> [Assignment] Transcribe, word for word and without additions, each line below from the one containing "Given: Open the DB Disk combo box" through the one containing "This screenshot has width=891, height=543.", both ends included.

> [Information supplied]
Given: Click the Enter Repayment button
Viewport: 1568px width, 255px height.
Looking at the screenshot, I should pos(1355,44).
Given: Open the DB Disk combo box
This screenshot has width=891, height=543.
---
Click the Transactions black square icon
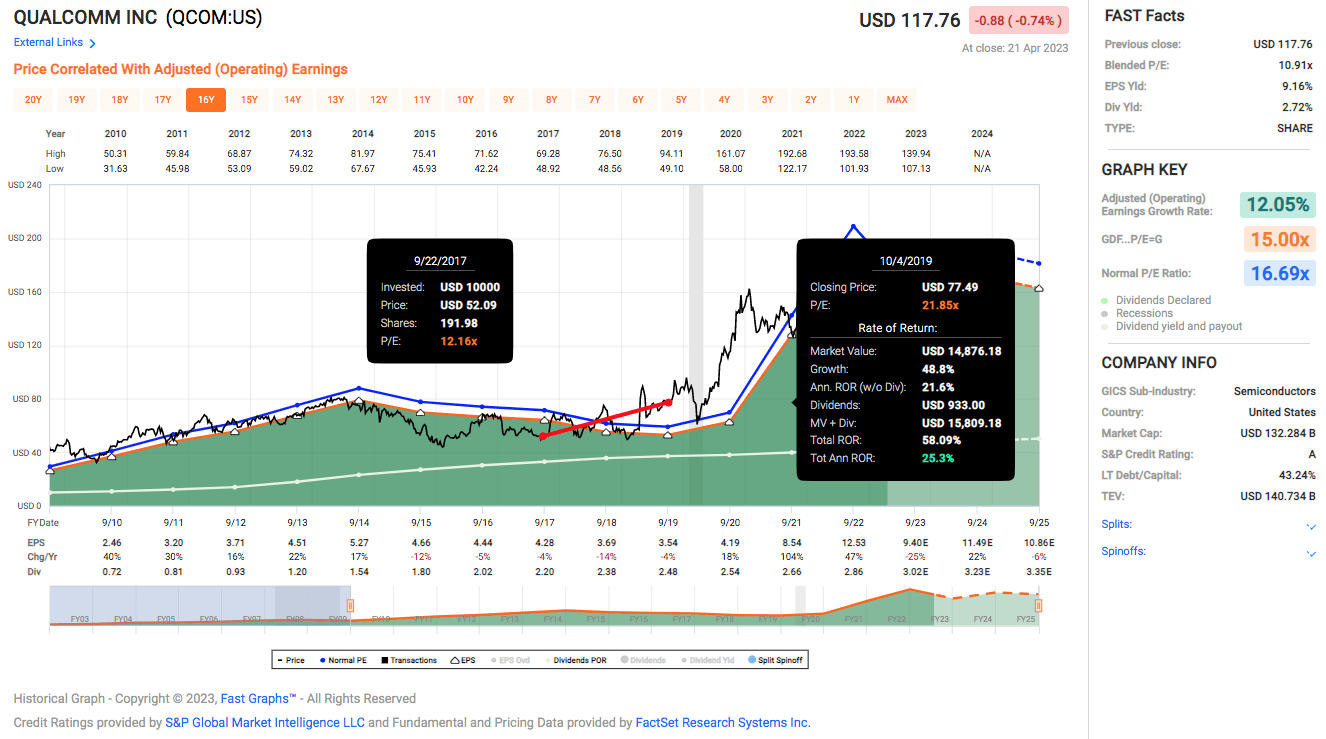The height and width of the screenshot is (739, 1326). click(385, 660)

> [Reply]
Given: Open the DB Disk combo box
This screenshot has width=891, height=543.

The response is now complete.